This guide is based on Mixergy’s interview with Chuck Gordon.
After wasting six months developing a product that nobody wanted, Chuck Gordon built a successful self-storage marketplace that raised $4.5 million in venture capital. It was all done with clever hacks and a shoestring budget, so we invited him to teach you how to do it.
Chuck is the founder of SpareFoot, the largest open marketplace for self-storage.
Here are the actionable highlights from the interview.
Chuck launched with a one-page site that was just a form collecting names and phone numbers, and he personally took customers’ calls on a cell phone.
Chuck asked storage companies if they could use a landing page for their Google Places listings, and he signed up some customers before he launched the product.
Chuck went back and forth on the phone to get a quote from a storage company, learn how to book storage space, and collect the required information from the customer.
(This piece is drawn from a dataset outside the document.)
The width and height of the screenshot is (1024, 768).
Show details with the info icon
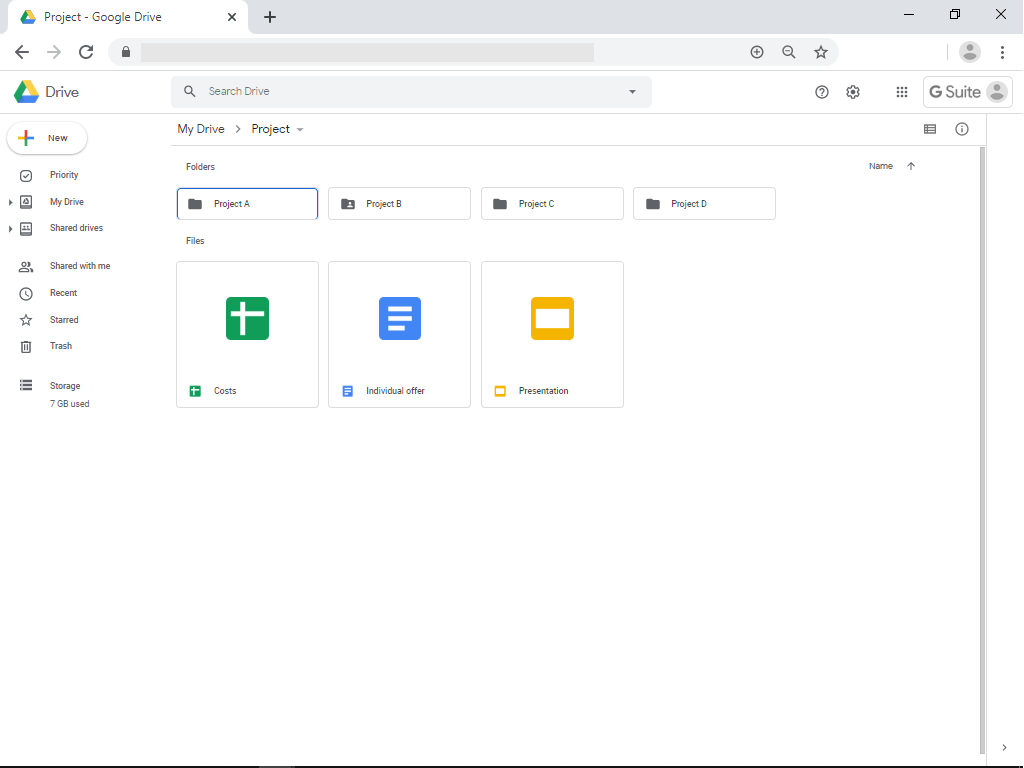pos(961,128)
Chuck offered storage companies a feature for their websites that didn’t take off, and he realized that he should have first checked if the companies would use it.
Chuck offered to pay Apartments.com for any storage bookings that came from their traffic, and the partnership brought him new customers.
Chuck built his team to 25 people while using borrowed furniture and borrowed computer monitors.
Chuck insisted on a scrappy business model in which he did all the work himself before scaling up, and it won him support from the Capital Factory and other investors.